Isso se confirma quando observamos a facilidade que Cake tem de romper a relação que tem com a garota, claro que temos outros fatores a serem considerados, mas esse é o principal.

Outro BL que aborda esse tema é ‘The Miracle of Teddy Bear’ (2022), onde Taohu, um urso de pelúcia, se transforma em humano para ajudar seu dono Nut.
Taohu, como um não-humano, expressa um sentimento muito puro, e quando uso a palavra puro me refiro a um sentimento sem a influência da lâmina social humana.
Há um contraste evidente na forma como os personagens lidam com o sentimento que se desenvolve, Taohu é muito fiel ao que sente, enquanto Nut foge em alguns momentos e nega em outros.
Nut, que teve um pai tirano e homofóbico tem uma dificuldade muito grande de lidar com esse sentimento e se entregar a uma relação com Taohu. Aqui vemos em Nut a realidade de pessoas LGBTs que passam por muitos processos traumáticos durante a sua descoberta, e em Taohu vemos esse ideal simbólico da descoberta de um sentimento e de uma sexualidade pura, caso vivêssemos em um mundo que normaliza esse tipo de relação.

Em ‘Cutie Pie’ (2022), Kuea e Lian vivem uma situação bem diferente das outras duas tramas, deixando de lado o fato que os dois vivem um casamento arranjado por suas famílias, ambos vivem uma história onde a trama não gira em torno do fato de terem uma relação homoafetiva.
É interessante ver um BL onde os personagens vivem outros tipos de desafios, e onde ambos são muito seguros da sua sexualidade desde o começo, quebrando o plot da descoberta conturbada da sexualidade.

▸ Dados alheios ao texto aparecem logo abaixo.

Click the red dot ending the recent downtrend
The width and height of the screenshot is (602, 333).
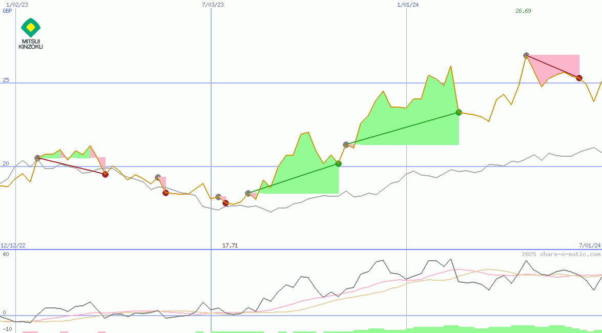click(579, 78)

O ideal é que a descoberta da identidade sexual de pessoas LGBTs fosse um processo de autodescoberta prazeroso e cheio de acolhimento, essa fase reflete inclusive no desenvolvimento de autoconfiança e autoaceitação, mas infelizmente para pessoas divergentes do sistema heteronormativo, esse processo acaba sendo doloroso e traumático.
Um mundo onde pessoas LGBTs possam viver suas identidades de uma forma normalizada, onde os processos de descoberta não girem em torno do medo e da culpa, não deveria ser um mundo idealizado e sim um mundo minimamente saudável para todos.